=== EXERCISE DATA ===

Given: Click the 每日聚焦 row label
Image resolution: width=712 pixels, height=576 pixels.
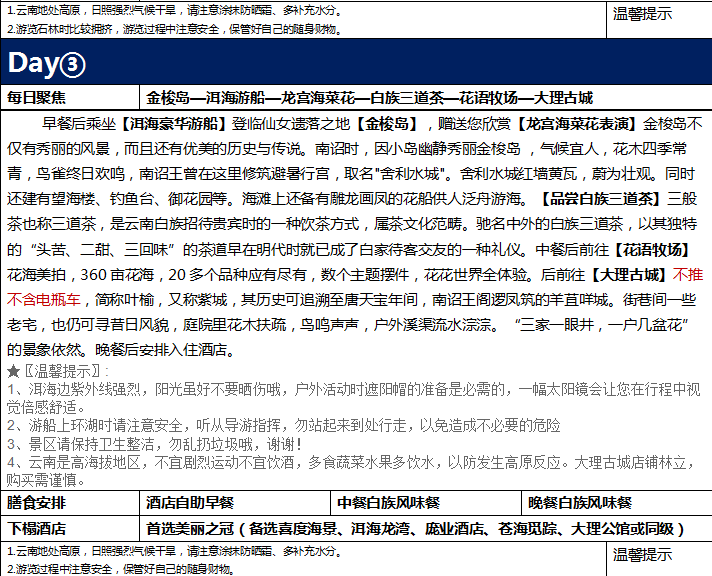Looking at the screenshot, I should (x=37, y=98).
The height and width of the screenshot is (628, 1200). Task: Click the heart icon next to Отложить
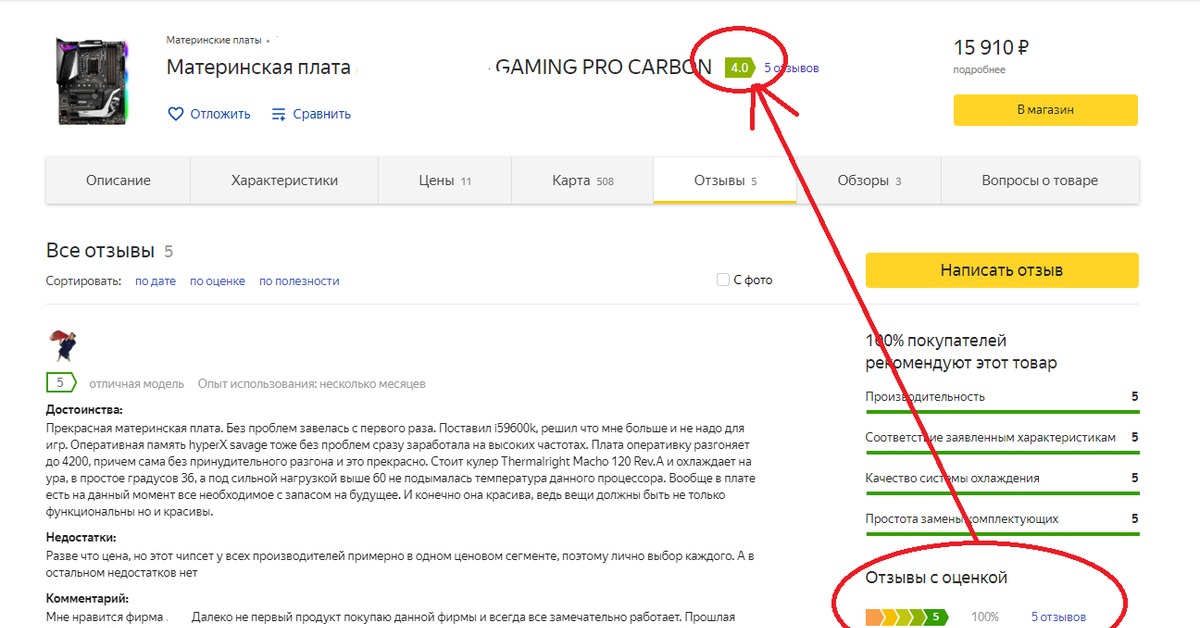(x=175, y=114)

===
=== EXERCISE DATA ===

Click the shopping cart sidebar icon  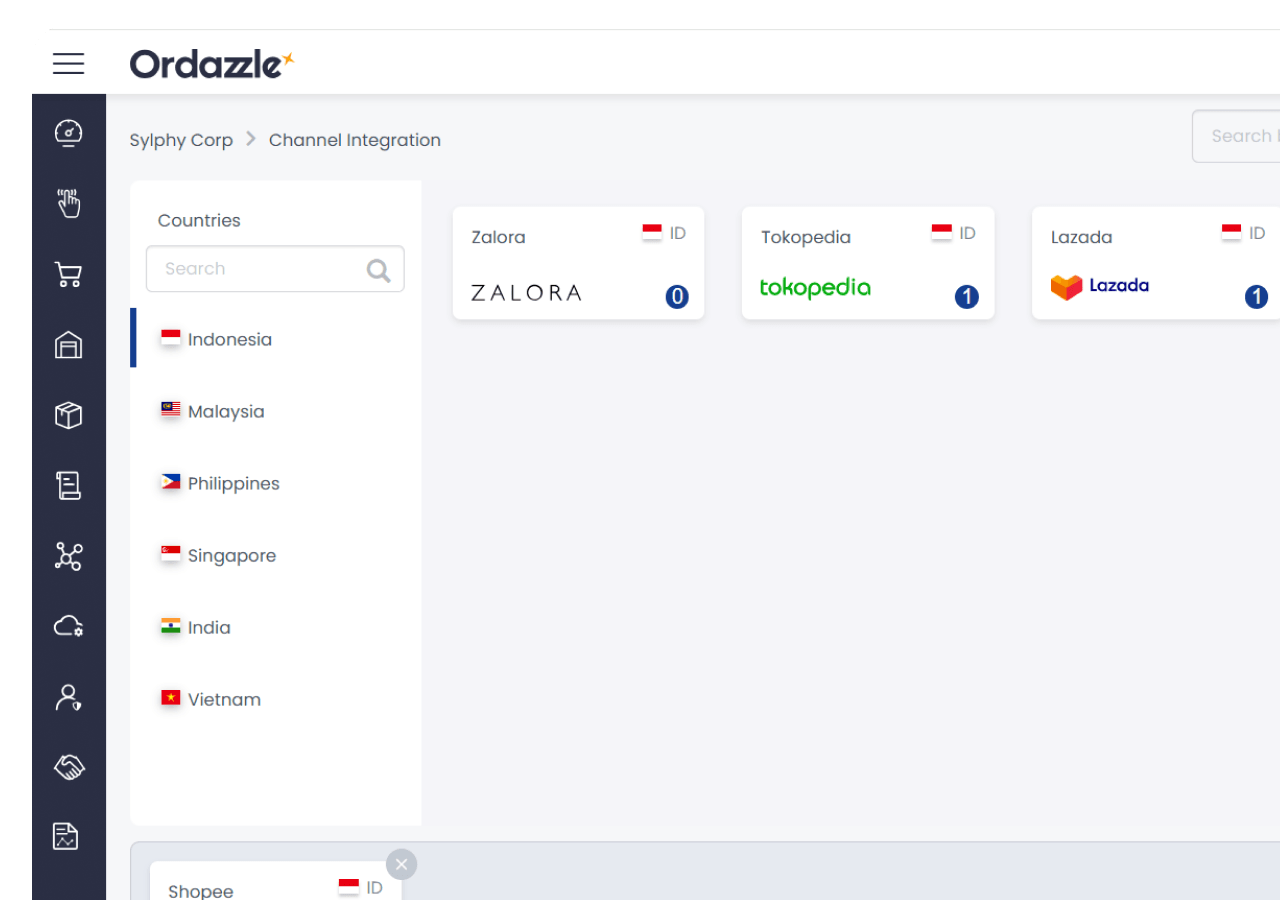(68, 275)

===
=== EXERCISE DATA ===

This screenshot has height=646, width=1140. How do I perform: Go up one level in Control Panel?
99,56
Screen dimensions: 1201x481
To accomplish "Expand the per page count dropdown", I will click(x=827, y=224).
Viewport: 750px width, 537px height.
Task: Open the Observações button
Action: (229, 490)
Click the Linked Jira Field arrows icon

===

ASSIGNED TASK
Looking at the data above, write out exactly the lines that start at the one containing "This screenshot has" and end at the one containing "Click the Linked Jira Field arrows icon"; include both and nothing beyond.

SOLUTION FOR THIS TASK
This screenshot has height=646, width=1140. How do I perform: Go up one level in Control Panel?
99,56
Screen dimensions: 1201x481
To accomplish "Expand the per page count dropdown", I will click(x=827, y=224).
Viewport: 750px width, 537px height.
Task: Open the Observações button
Action: (229, 490)
Click the Linked Jira Field arrows icon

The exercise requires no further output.